Some of the cities chosen to stage knockout matches at Euro 2020 may use the tournament for image laundering, Amnesty International has warned.
Wembley will host the semi-finals and finals of the competition, while the the quarter-finals and three group matches will be held in Munich (Germany), Baku (Azerbaijan), Rome (Italy) and St Petersburg (Russia).
The other host cities that will stage three group games and a last 16 game are Copenhagen (Denmark), Bucharest (Romania), Amsterdam (Netherlands), Bilbao (Spain), Budapest (Hungary) and Brussels (Belgium).
It is the choices of Baku in Azerbaijan and St Petersburg in Russia that have caused concern for the human rights organisation.
Kate Allen, Director of Amnesty UK, said:
“The European Championship is the second highest grossing football tournament in the world and one of the most prestigious on the planet.
“But some of the winning cities are in countries with appalling human rights records which could well use the prestige of Euro 2020 as a means of image-laundering through the world’s media, a way of diverting attention from some of the uglier things going on. And it can get very ugly.
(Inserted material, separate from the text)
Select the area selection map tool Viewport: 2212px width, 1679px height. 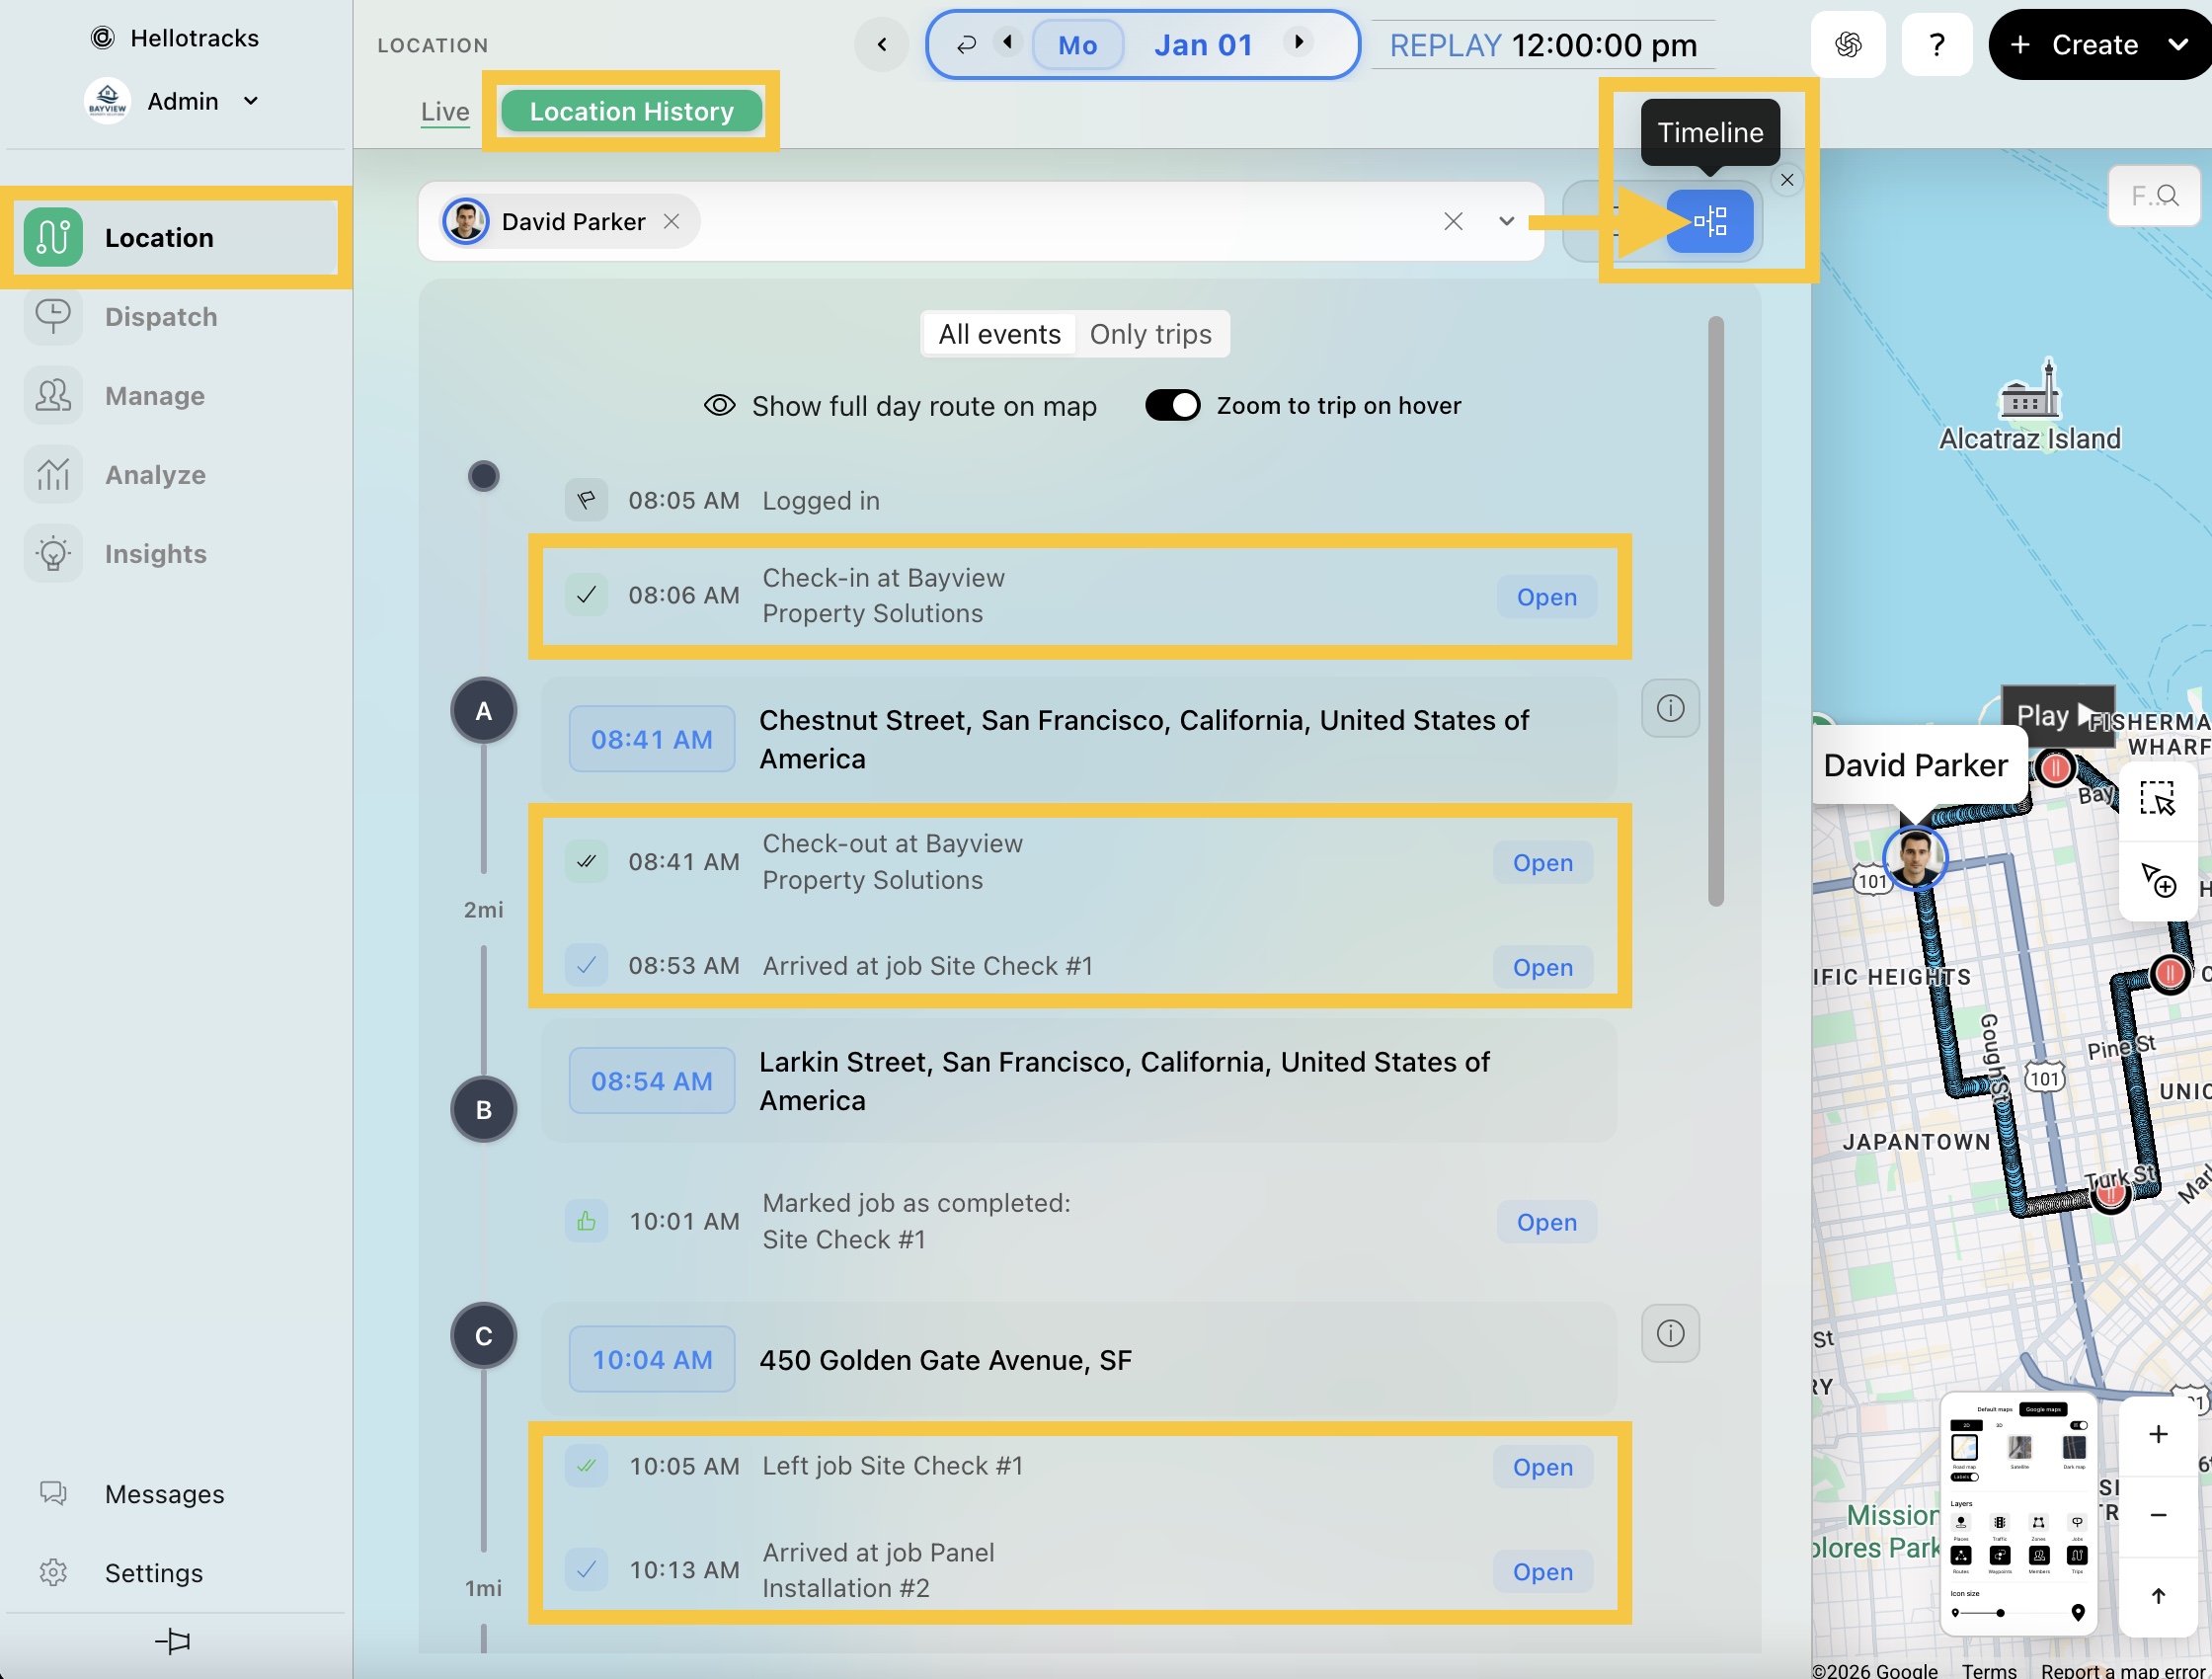(2157, 799)
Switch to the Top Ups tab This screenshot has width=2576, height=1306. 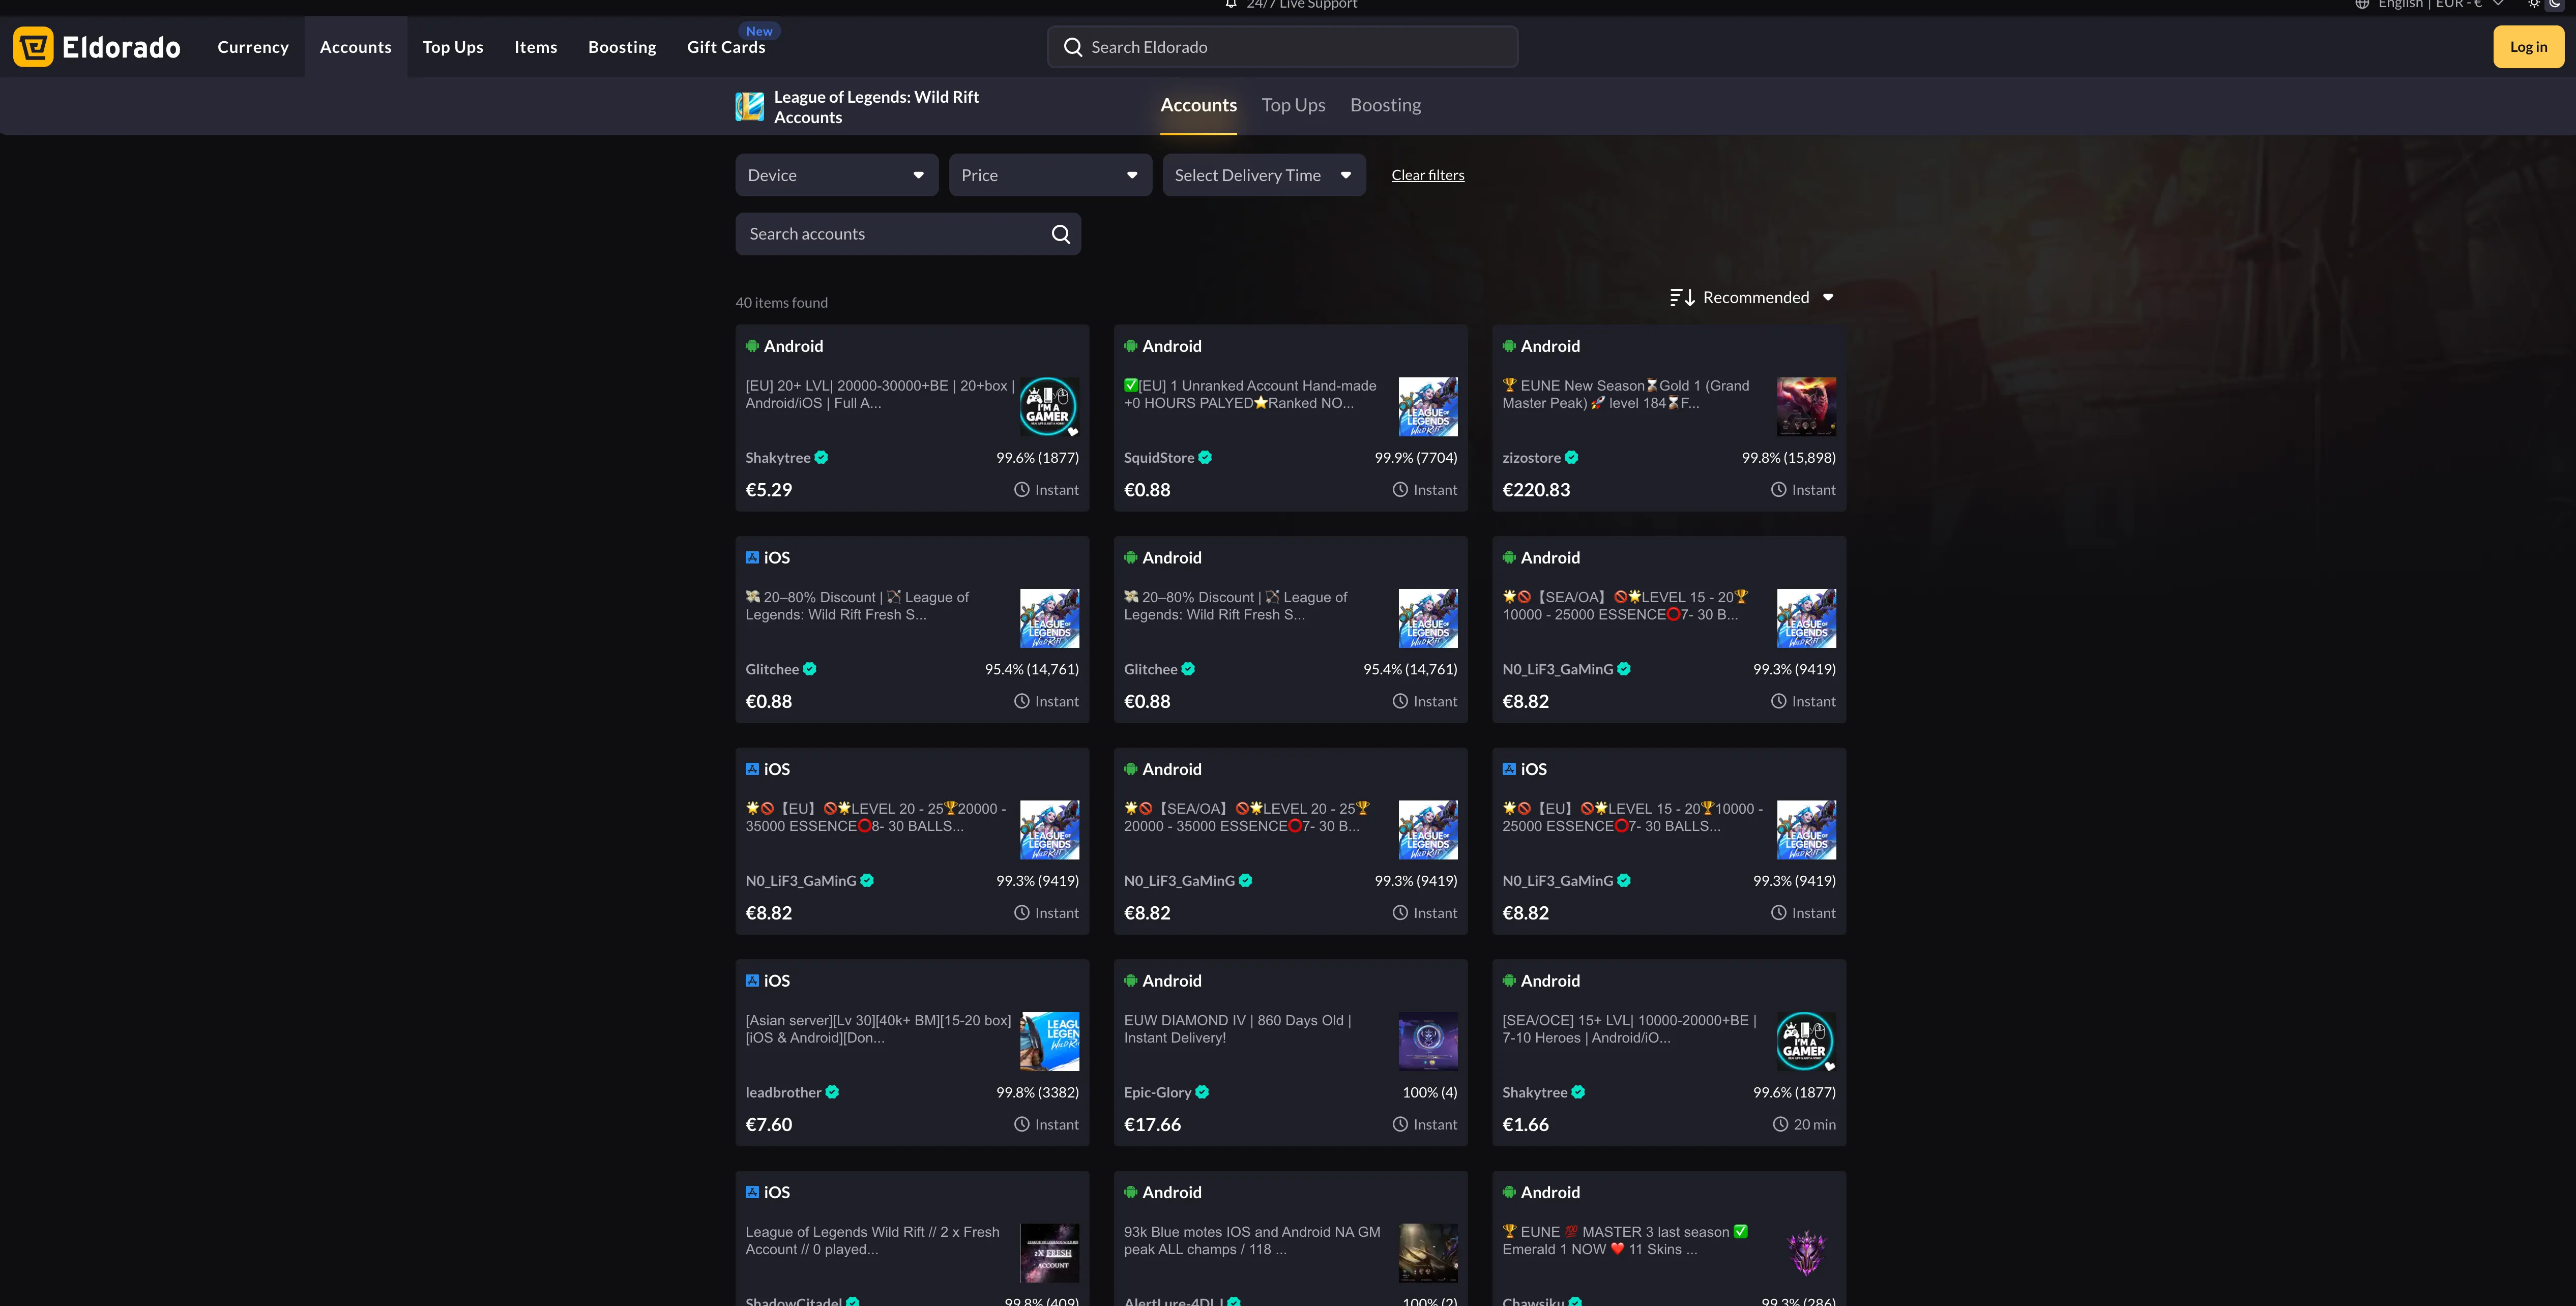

“Azerbaijan locks people up simply because they disagree with the government, including a campaigner who has called for a boycott on human rights grounds of the first European Olympic Games to be held in Baku next summer. Police also regularly torture those who deemed to have criticised the authorities.
“And in Russia, during the Sochi Olympics in February, there was a clampdown on freedom of expression, with campaigners who had criticised the Sochi authorities arrested and jailed on trumped up charges. That’s not to mention the country’s shocking anti-gay laws and police violence against peaceful protestors.
“Amnesty wants major sporting bodies like UEFA to carefully consider the human rights context when awarding their tournaments and encourages fans travelling to games to go with their eyes open to what’s going on outside the stadium gates.”